He walks in, passes the class and gives little more than a stiff-necked jerk of the head to acknowledge whomever he's (mistakenly) made eye-contact with as he makes a beeline for the corner in the back. He gets out his phone, checks his programming, sets up his equipment and places his earbuds firmly in his ears. He finishes his training session when everyone else does, but remains in his corner rather than socializing with any of the other members. He puts his equipment away, grabs his bag and slips out the door like the CrossFit ninja that he is.

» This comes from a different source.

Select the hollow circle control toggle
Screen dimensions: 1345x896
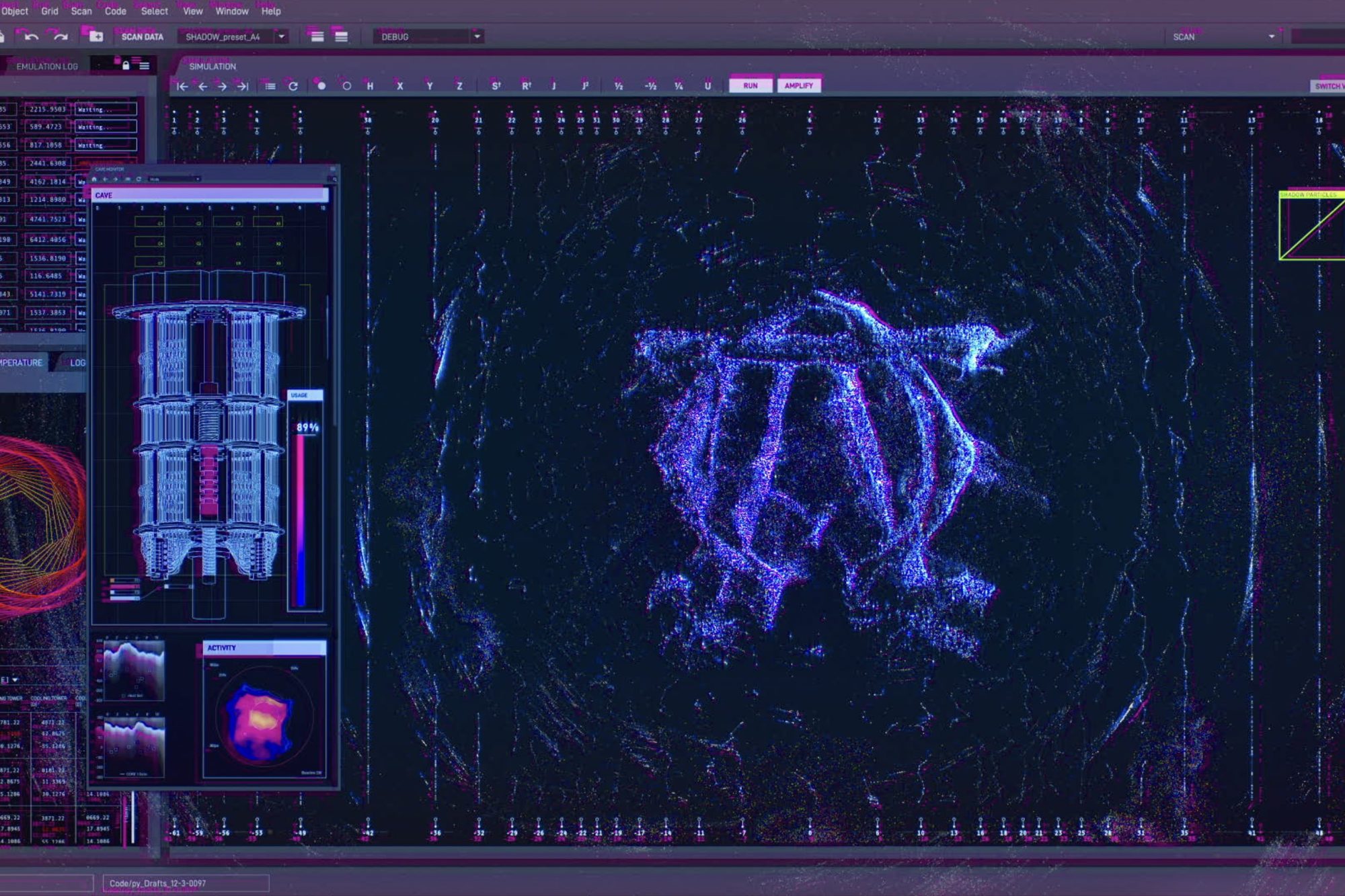click(x=346, y=86)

OK, this personality type isn't that annoying, but what can be frustrating about the Lone Wolf is that he could work out alone at any globo gym. One of the perks of CF is that it's a social experience. People cheer each other on, push each other, and—dare I say it—get to know one another. Gasp! If this isn't for you, that's fine. But then again, that is CrossFit. You can stay in your corner and train with your own programming, but at least make an effort to remember that the tall guy's name is Sean and the woman who always wears the colorful leggings is Megan, not "Crazy Tights McGee," as you have dubbed her in your mind because you never bothered to introduce yourself.

4. The Whiner

"Oh man, double-unders? I hate double-unders." "Can I sub running for rowing? I'm not good at rowing." "Ugh, we're doing so much power lifting this week. I want to do more bodyweight movements." "Forget it! I'll never be able to do push-ups." And so on, and so on. Whiners are the most dreaded of these annoying personalities. Why? Because they are energy suckers. You're standing there listening to your coach talk about the WOD, getting you super pumped about tackling the challenging workout, then bam!—your proverbial parade is washed out in a downpour of negativity.

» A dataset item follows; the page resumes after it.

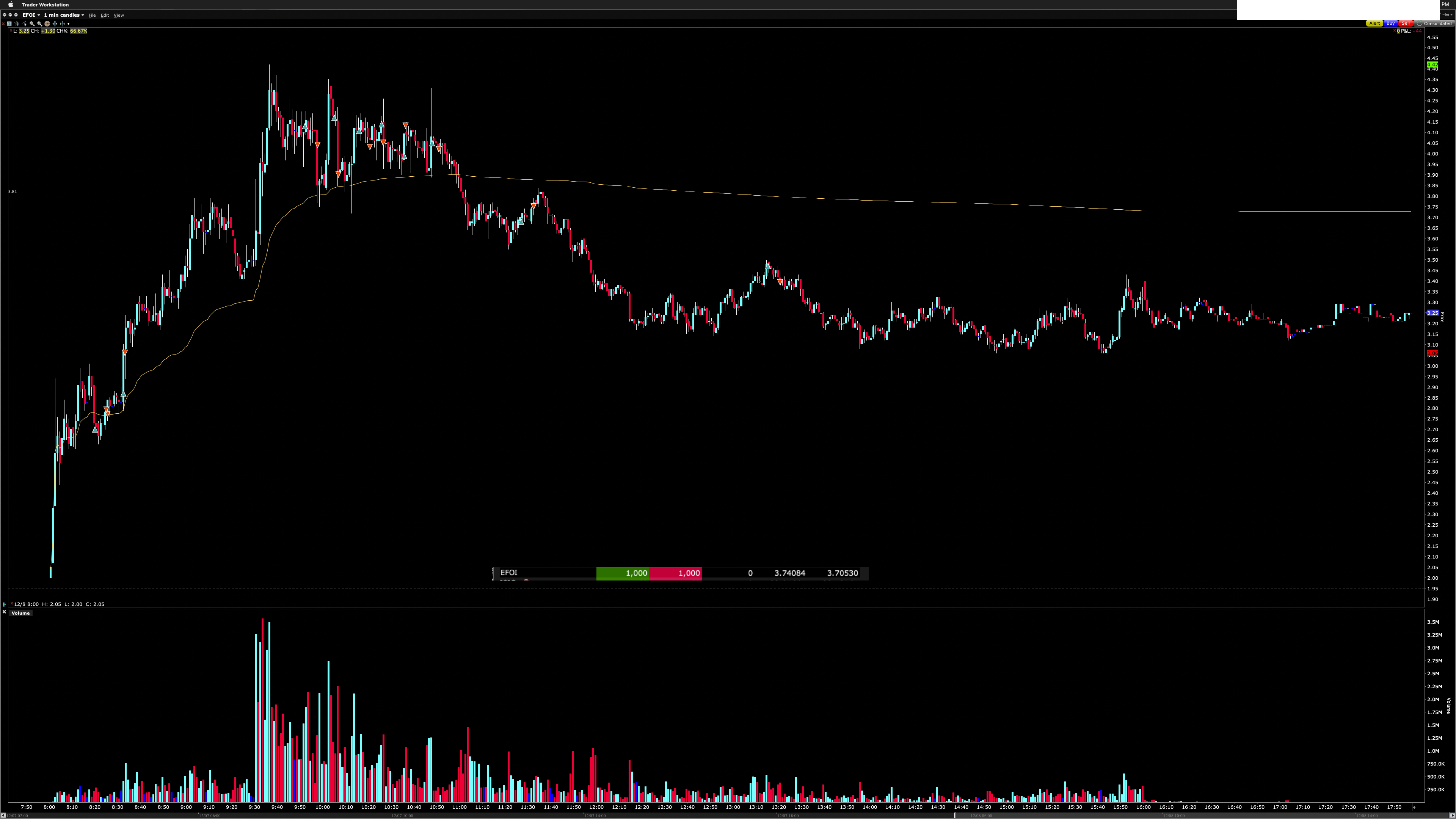This screenshot has height=819, width=1456.
Task: Open the EFOI symbol dropdown
Action: tap(31, 15)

The best way to avoid being The Whiner is simple—choose to be happy. Choose to be in the moment. Choose to challenge yourself. Don't kill the mood for everyone else with your bad vibes, arbitrary complaints and pointless questions. Focus on what you are capable of doing rather than what you are not. Realize that, like anything else in life, there is a learning curve. And remember that we're all there for the same reasons: to get fit and have fun doing it!

5. The Cheater

This is perhaps the most offensive personality type. Sadly, like all the rest, every CF box probably has at least one. Sadder yet, you most likely know exactly who that person is. They lie about their reps, don't finish WODs but claim they did, adjust their times, adjust their scores and say they completed the workout as RX when in reality they scaled some but not all of it. These people are the absolute worst, and not because they are liars, but because they deprive themselves of what it truly means to be an athlete and to be fit.

Don't be ashamed if someone else beats your time or lifts more than you. There will always be someone stronger and faster than you, just like you will always be stronger and faster than someone else. Instead of competing with everyone around you, compete with yourself. Give nothing but your absolute best efforts in every WOD, then try to out-do them next time around. And stop padding your stats! I guarantee you that people have noticed. You're not getting away with it, no one trusts you and they all think you're a phony. Be honest with yourself as well as with others. That's really all that's required in this sport.